« Je veux que l’on puisse avoir sur les étiquettes une marque distinctive qui permette pour les consommateurs de différencier un camembert au lait cru moulé à la louche, un camembert de Normandie au lait cru moulé à la louche, ou un camembert avec du lait thermisé », a affirmé Stéphane Travert lors de l’émission « Questions politiques » sur France Inter le 20 mai 2018.

En réponse à des chefs étoilés

Ces déclarations interviennent après la publication mardi d’une tribune dans Libération signée par des chefs étoilés, pour dénoncer l’accord conclu entre les fabricants du camembert qui risque de « devenir une vulgaire pâte molle sans goût ». Le texte fustige comme « une victoire pour l’industrie agroalimentaire, un risque fatal pour les fermiers et les consommateurs » l’accord.

Trouvé le 21 février dernier par les acteurs de la filière, cet accord met un terme à dix ans de bataille autour de l’étiquette entre les fabricants.

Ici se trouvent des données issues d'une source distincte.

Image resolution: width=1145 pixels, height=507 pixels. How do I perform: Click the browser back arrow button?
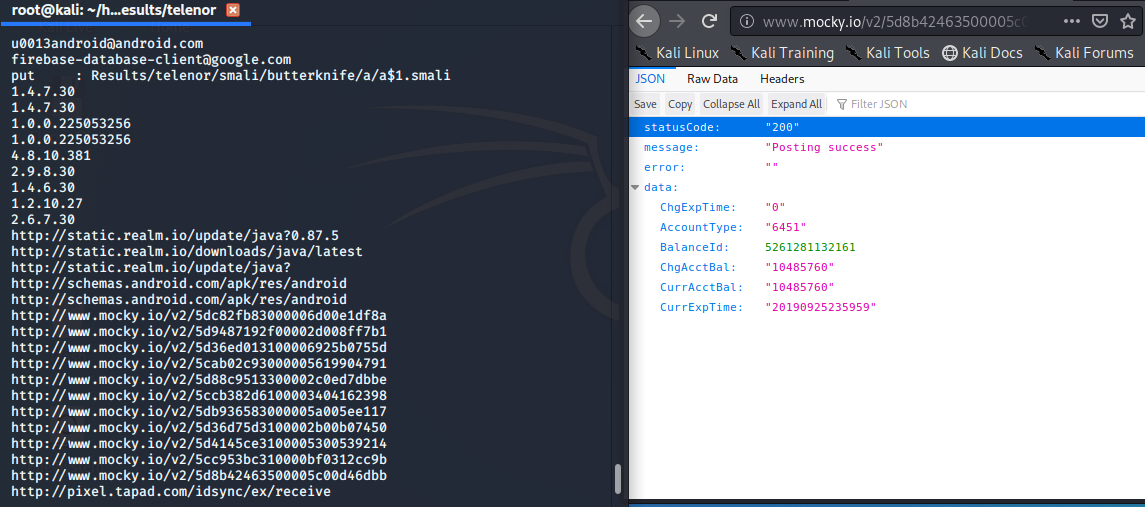[646, 21]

D’ici à 2021, il n’y aura plus qu’un seul et unique camembert de Normandie AOP (appellation d’origine protégée), qui pourra désormais être élaboré au lait pasteurisé.

« Dans cinq ans à peine, le “véritable camembert de Normandie” sera un produit de luxe, réservé aux initiés, tandis que la masse des consommateurs devra se contenter d’un ersatz fabriqué selon les méthodes industrielles », selon les signataires qui en appelaient à Stéphane Travert et au président Emmanuel Macron.